Let the first term of this AP be a and common difference be d.
= > 4th term + 8th term = 24
= > a + 3d + a + 7d = 24
= > 2a + 10d = 24
= > 2( a + 5d ) = 24
= > a + 5d = 12
= > a = 12 - 5d ... (1)
Whereas,
= > 6th term + 10th term = 34
= > a + 5d + a + 9d = 34
= > 2a + 14d = 34
= > 2( a + 7d ) = 34
= > a + 7d = 17
= > 12 - 5d + 7d = 17 ... {from (1) }
= > 2d = 17 - 12
= > 2d = 5
= > d = 5/2
Hence,
= > a = 12 - 5d
= > a = 12 - 5(5/2)
= > a = (24-25)/2 = -1/2
Answer:
First term is -1/2 and common difference is 5/2.
Step-by-step explanation:
The sum of 4th and 8th term of an AP is 24.

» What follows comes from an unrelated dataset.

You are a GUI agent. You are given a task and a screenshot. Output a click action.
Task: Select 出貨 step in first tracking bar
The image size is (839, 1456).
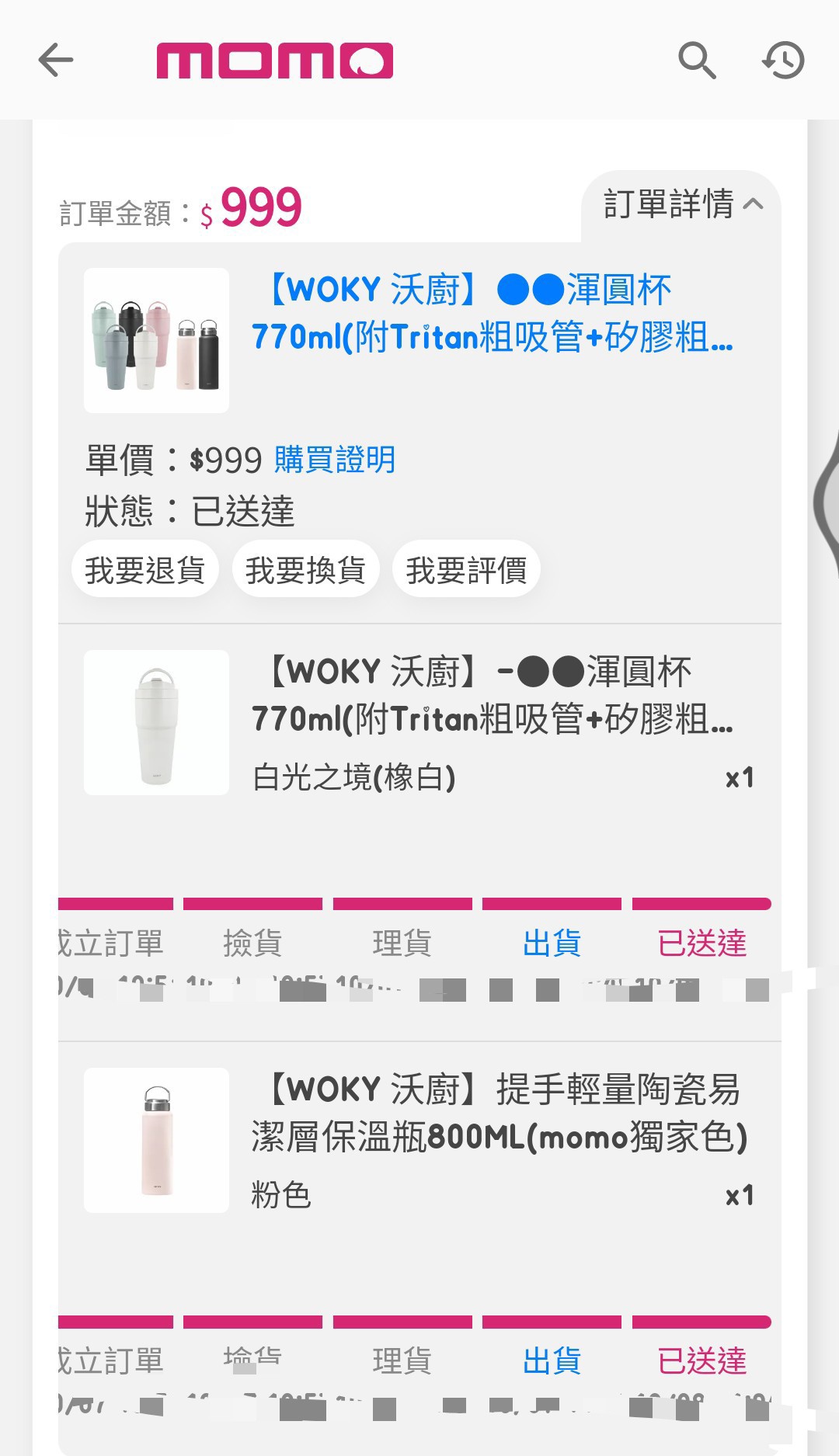552,943
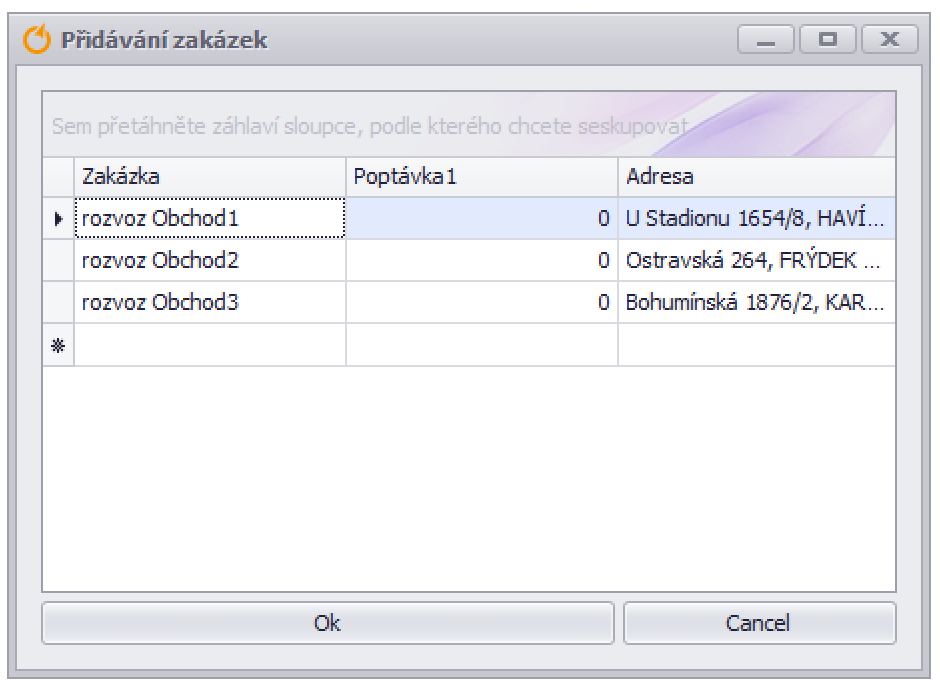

→ a + (4-1)d + a + (8-1)d = 24
→ a + 3d + a + 7d = 24
→ 2a + 10d = 24
→ 2( a + 5d ) = 24
→ a + 5d = 12
→ a = 12 - 5d
Sum of the 6th and 10th term is 34.
→ a + (6-1)d + a + (10-1)d = 34
→ a + 5d + a + 9d = 34
→ 2a + 14d = 34
On taking 2 as common we get,
→ a + 7d = 17
→ a = 17 - 7d
On comparing both equations we get,
→ 12 - 5d = 17 - 7d
→ 12 - 17 = -7d + 5d
→ 5 = 2d
→ d = 5/2
So,
→ a = 12 - 5d
→ a = 12 - 5 × (5/2)
→ a = 12 - 25/2
→ a = (24 - 25)/2
→ a = -1/2